++++ Provided material ++++
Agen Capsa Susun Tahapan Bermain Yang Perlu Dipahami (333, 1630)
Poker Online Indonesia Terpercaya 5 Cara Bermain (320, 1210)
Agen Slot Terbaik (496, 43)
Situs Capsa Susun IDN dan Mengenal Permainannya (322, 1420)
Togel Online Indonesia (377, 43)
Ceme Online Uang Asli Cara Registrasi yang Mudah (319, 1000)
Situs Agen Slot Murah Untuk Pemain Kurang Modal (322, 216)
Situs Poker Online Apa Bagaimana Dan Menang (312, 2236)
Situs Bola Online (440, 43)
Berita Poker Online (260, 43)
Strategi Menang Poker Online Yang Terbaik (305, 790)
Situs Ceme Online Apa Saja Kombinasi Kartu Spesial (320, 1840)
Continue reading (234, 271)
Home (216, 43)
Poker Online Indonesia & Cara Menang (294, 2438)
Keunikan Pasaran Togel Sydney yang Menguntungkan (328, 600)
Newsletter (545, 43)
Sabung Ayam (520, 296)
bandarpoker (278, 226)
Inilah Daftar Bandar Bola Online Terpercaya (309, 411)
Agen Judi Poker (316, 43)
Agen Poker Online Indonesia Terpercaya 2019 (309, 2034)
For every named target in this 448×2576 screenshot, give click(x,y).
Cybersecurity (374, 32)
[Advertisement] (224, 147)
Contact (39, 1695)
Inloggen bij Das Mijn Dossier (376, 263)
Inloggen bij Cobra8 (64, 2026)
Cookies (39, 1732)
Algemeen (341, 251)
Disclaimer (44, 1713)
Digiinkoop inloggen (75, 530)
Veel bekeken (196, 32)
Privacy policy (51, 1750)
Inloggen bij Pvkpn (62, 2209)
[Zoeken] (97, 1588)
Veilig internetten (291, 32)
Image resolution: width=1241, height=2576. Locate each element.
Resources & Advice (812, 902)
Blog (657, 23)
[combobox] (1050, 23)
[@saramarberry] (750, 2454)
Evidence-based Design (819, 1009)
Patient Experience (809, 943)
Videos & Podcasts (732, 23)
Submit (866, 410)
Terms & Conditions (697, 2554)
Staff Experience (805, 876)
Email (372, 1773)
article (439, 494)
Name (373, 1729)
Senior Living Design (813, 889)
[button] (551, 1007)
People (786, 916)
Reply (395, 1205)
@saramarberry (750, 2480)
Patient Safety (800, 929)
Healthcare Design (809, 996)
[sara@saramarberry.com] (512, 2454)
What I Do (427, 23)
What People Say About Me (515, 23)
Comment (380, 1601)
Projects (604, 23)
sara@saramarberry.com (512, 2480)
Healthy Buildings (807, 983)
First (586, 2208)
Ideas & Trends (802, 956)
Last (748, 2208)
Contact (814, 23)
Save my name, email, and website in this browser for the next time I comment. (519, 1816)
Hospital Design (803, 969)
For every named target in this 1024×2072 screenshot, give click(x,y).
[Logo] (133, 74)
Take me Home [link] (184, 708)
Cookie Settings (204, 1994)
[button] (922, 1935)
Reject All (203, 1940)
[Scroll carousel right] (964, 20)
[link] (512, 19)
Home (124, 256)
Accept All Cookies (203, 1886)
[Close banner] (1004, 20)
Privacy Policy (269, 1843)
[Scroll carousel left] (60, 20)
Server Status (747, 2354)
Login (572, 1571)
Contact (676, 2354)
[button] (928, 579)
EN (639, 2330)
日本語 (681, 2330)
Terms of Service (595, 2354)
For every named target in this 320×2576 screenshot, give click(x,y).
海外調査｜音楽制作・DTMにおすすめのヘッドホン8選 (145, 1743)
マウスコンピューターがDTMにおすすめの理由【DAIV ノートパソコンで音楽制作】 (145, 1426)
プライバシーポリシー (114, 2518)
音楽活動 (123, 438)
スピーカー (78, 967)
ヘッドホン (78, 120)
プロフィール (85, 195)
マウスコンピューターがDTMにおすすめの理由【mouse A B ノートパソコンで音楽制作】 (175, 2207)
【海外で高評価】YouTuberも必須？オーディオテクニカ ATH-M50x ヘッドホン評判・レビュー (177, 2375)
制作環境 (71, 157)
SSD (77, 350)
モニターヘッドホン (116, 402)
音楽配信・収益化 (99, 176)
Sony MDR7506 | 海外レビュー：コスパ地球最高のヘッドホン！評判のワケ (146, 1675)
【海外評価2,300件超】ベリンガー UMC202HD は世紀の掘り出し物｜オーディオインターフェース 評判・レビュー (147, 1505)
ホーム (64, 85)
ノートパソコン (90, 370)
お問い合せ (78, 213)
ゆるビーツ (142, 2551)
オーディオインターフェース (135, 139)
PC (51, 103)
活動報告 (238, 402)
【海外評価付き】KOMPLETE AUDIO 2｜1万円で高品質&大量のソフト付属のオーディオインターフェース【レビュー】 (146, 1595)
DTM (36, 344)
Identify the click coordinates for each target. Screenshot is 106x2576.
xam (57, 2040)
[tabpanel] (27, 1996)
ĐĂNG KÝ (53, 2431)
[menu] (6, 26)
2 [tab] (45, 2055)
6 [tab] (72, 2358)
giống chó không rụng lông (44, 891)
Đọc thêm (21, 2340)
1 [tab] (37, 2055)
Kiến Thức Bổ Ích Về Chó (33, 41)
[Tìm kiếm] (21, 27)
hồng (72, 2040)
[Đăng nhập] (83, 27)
++++
What the task asks =
An exact copy of the lines above between the line holding "Berita Poker Online (260, 43)" and the line holding "[Zoeken] (97, 1588)", inclusive, is the whole answer.

Answer =
Berita Poker Online (260, 43)
Strategi Menang Poker Online Yang Terbaik (305, 790)
Situs Ceme Online Apa Saja Kombinasi Kartu Spesial (320, 1840)
Continue reading (234, 271)
Home (216, 43)
Poker Online Indonesia & Cara Menang (294, 2438)
Keunikan Pasaran Togel Sydney yang Menguntungkan (328, 600)
Newsletter (545, 43)
Sabung Ayam (520, 296)
bandarpoker (278, 226)
Inilah Daftar Bandar Bola Online Terpercaya (309, 411)
Agen Judi Poker (316, 43)
Agen Poker Online Indonesia Terpercaya 2019 (309, 2034)
For every named target in this 448×2576 screenshot, give click(x,y).
Cybersecurity (374, 32)
[Advertisement] (224, 147)
Contact (39, 1695)
Inloggen bij Das Mijn Dossier (376, 263)
Inloggen bij Cobra8 (64, 2026)
Cookies (39, 1732)
Algemeen (341, 251)
Disclaimer (44, 1713)
Digiinkoop inloggen (75, 530)
Veel bekeken (196, 32)
Privacy policy (51, 1750)
Inloggen bij Pvkpn (62, 2209)
[Zoeken] (97, 1588)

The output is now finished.